Democrats Just Overplayed Their Hand
It would have been hard to orchestrate a worse week for Democrats. From Iowa to impeachment, the political winds shifted against them.
It would have been hard to orchestrate a worse week for Democrats. From Iowa to impeachment, the political winds shifted against them.
Speaker Nancy Pelosi, only a few months ago, had been praised by the American political press as a strategic genius. Her role in orchestrating the impeachment of President Donald Trump had her declared a political winner by a host of news network reporters, not just pundits. The Democrats started by coordinating with a whistleblower whose name everyone in Washington seems to know but only Sen. Rand Paul will dare utter.
After that coordination, Democrats opened an investigation the media found absolutely devastating. The number of reporters who declared everything terrible for the President increased. But the number of Americans who wanted the President tossed from office barely budged from around 47%, tied with those who wanted him to remain.
Then, having helped orchestrate the impeachment, Pelosi held on to the articles of impeachment. The media proclaimed it to be another strategic victory designed to build pressure on the Senate for fair rules. Ultimately, Pelosi sent the articles, and the Senate created rules that had no relation to the delay. Pelosi and the Democrats then demanded witnesses they had never called in the House. Media allies proclaimed the Senate had heard from no witnesses, despite having 17 witnesses entered into the record. As an aside, it is amazing how much the mainstream American press, from news networks to newspapers, was willing to parrot the Democrats’ talking point on witnesses.
The Republican objection had always been that the Senate should hear from no witnesses the House had not first heard from. It was a fair point. Since the first impeachment in the late 1800s, the Senate has rarely heard from witnesses who have not first testified before the House. It has happened only a handful of times, in the trials of Walter Nixon, Bill Clinton and Thomas Porteous. In the President’s case, the House failed to get the White House chief of staff or former national security advisor to testify. They blamed the court system but failed to push for an expedited court review. They just passed their job to the Senate.

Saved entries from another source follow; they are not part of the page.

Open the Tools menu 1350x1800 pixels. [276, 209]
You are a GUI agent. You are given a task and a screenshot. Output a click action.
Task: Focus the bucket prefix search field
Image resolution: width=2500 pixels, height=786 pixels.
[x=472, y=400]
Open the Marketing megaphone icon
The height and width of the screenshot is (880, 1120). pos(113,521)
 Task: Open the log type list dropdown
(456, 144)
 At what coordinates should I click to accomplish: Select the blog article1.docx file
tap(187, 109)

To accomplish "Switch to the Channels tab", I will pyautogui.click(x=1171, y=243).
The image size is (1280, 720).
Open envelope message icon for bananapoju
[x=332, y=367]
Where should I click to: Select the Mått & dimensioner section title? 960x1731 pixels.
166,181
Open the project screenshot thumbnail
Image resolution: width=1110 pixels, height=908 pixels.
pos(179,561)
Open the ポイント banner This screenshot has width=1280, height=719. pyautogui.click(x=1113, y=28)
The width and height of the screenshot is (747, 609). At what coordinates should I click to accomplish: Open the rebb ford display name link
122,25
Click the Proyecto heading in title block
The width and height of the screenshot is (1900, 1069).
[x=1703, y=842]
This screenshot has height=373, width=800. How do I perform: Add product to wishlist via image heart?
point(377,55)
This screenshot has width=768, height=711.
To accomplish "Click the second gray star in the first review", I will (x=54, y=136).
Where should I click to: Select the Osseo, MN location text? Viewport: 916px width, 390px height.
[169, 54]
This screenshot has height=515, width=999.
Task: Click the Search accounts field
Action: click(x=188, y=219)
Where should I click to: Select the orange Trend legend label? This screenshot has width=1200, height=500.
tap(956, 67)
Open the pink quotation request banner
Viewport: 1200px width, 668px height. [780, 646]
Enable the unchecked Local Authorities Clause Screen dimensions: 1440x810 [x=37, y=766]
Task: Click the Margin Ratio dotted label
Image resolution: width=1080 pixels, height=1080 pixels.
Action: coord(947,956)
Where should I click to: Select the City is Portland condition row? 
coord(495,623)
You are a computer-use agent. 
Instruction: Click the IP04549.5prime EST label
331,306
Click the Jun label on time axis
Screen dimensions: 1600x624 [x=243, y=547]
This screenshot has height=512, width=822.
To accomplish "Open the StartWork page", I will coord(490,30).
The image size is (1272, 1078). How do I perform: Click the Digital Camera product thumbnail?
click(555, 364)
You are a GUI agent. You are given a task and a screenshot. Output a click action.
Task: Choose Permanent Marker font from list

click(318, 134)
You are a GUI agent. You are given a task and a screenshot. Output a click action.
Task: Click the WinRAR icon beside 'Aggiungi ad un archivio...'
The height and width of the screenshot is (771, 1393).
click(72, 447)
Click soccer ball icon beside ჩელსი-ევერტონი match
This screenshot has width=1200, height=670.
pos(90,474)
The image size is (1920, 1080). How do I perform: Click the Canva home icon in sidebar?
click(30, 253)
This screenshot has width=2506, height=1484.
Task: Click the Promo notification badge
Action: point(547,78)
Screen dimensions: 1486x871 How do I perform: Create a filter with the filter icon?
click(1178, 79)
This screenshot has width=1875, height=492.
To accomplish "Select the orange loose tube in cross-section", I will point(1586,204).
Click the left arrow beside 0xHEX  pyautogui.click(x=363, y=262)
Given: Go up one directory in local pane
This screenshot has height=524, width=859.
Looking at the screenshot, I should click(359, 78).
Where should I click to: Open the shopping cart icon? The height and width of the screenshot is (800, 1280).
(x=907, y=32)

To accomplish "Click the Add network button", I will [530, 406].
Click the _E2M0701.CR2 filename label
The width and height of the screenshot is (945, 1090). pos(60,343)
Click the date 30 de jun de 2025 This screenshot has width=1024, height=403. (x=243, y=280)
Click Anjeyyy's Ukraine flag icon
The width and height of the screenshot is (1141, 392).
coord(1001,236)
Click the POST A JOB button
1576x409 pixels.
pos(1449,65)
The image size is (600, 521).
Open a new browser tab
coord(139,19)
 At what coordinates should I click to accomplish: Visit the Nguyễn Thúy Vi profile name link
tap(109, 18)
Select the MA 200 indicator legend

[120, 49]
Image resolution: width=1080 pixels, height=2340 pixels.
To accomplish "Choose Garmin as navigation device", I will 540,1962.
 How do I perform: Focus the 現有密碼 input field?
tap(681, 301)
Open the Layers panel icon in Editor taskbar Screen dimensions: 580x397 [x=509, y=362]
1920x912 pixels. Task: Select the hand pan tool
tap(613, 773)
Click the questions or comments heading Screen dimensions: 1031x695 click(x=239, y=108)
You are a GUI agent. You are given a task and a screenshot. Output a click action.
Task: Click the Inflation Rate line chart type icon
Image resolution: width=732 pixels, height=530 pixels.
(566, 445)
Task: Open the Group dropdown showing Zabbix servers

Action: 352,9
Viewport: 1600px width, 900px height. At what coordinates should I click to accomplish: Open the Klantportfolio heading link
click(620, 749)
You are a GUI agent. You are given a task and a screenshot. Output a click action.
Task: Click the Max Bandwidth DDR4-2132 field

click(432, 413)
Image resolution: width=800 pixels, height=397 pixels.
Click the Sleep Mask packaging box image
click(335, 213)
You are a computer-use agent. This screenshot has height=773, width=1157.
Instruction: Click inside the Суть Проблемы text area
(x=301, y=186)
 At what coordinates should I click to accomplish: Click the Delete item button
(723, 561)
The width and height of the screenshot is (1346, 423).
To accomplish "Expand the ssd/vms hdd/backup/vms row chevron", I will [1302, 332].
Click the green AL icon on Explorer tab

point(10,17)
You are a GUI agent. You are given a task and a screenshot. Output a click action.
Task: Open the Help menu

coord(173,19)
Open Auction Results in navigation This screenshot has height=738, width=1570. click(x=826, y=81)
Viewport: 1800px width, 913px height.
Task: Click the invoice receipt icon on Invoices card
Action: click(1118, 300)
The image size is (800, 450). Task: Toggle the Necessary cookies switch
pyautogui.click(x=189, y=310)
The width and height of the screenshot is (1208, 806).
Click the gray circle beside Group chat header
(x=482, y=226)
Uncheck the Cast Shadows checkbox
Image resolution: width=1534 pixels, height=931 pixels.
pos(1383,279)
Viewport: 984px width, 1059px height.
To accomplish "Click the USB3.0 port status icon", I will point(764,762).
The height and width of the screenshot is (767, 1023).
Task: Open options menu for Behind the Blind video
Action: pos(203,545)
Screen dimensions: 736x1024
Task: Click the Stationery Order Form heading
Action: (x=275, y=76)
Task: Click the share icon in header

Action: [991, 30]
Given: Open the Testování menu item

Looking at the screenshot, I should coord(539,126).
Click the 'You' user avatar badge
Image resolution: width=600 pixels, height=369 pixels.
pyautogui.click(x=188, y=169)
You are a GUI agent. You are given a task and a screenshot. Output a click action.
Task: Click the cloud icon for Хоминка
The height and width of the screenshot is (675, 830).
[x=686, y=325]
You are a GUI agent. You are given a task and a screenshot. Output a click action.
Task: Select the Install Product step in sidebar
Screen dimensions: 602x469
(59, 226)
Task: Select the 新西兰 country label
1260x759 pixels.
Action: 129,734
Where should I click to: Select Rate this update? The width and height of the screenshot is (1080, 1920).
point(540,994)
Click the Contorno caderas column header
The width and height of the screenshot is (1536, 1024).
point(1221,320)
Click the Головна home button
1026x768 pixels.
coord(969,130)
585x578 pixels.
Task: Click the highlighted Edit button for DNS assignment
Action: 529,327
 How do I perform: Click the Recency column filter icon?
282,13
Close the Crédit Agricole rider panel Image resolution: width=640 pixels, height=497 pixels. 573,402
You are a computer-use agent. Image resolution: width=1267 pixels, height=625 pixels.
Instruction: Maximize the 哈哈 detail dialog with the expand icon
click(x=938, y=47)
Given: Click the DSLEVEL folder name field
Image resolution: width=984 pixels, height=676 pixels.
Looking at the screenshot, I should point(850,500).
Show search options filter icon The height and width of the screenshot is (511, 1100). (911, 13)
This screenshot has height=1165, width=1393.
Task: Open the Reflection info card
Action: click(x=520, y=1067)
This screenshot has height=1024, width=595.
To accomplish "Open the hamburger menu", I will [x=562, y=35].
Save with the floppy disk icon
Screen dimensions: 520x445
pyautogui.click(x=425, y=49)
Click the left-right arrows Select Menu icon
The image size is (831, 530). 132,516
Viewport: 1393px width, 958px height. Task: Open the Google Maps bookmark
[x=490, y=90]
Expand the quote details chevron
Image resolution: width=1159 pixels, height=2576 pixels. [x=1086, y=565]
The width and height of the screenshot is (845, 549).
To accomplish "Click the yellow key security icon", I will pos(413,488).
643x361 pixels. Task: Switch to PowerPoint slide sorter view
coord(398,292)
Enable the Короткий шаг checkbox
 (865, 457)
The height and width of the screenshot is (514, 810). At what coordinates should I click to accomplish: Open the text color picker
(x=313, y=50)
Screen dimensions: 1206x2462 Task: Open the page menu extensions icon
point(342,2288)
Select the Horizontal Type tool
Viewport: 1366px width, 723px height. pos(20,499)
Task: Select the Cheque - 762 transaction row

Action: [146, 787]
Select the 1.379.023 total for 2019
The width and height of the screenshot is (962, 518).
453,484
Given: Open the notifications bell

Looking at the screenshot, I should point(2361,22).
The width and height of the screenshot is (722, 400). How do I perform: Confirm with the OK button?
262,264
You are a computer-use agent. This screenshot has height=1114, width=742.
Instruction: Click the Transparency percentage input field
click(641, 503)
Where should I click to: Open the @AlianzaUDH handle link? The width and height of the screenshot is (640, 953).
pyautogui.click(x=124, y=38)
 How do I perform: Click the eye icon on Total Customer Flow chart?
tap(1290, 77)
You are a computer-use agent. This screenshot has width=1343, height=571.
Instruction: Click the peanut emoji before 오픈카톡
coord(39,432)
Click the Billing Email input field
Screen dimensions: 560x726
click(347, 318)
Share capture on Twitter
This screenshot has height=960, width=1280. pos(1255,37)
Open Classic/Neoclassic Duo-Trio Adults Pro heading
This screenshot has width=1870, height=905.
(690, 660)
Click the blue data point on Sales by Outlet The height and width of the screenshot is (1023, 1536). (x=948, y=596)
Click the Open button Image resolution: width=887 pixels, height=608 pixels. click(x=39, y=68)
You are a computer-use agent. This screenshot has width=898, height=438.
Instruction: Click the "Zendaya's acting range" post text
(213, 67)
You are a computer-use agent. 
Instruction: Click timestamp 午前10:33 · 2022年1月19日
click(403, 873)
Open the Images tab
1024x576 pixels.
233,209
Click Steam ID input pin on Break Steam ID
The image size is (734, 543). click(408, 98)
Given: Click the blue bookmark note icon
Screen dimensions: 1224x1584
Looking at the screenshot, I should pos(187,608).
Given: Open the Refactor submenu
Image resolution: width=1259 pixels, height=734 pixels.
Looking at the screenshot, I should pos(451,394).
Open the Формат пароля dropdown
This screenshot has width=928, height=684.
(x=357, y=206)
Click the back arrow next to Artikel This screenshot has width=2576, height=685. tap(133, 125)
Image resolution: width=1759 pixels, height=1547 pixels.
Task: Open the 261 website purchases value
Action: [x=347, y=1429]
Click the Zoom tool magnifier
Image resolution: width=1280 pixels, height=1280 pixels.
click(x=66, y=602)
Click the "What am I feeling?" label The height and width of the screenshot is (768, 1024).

The Senate rejected calling witnesses. Then, despite media hysteria, they acquitted Trump. It remains underappreciated that the House Democrats got only one Republican, Sen. Mitt Romney, to vote for impeachment, given how many House Republicans privately loathe the President. And one House Democrat actually became a Republican over impeachment.
On the week the Senate acquitted the President, Democrats had an embarrassing spectacle in Iowa. The former vice president of the United States, who served for two terms under Barack Obama, utterly failed to gain traction. The technology-focused Democrats, who spent four years lecturing Americans about voter security, managed to roll out an app to count the vote in Iowa, and it crashed. We now know the Department of Homeland Security offered to help vet the app’s security, and the Democrats refused. The spectacle of the Democrats’ failure helped to overshadow both Joe Biden’s collapse and Bernie Sanders’ momentum.
The next day, Trump delivered a remarkable State of the Union address tailor-made for a nation that no longer remembers lines of speeches but will remember Instagramable moments. One of those moments was honoring the last surviving Tuskegee Airman, and another honored an African American mother whose daughter is about to get a great education. For both, the Democrats sat. The end of the speech saw Pelosi rip up the printed copy of the President’s speech. Even a lot of Democrats were appalled.
For months, Democrats and the press have been in a feedback loop of self-congratulatory back-patting. Guided by elite opinion on social media, Democrats marched themselves off a cliff to applause from the left. They now face a President with higher approval ratings than Obama had when he began his campaign for a second term.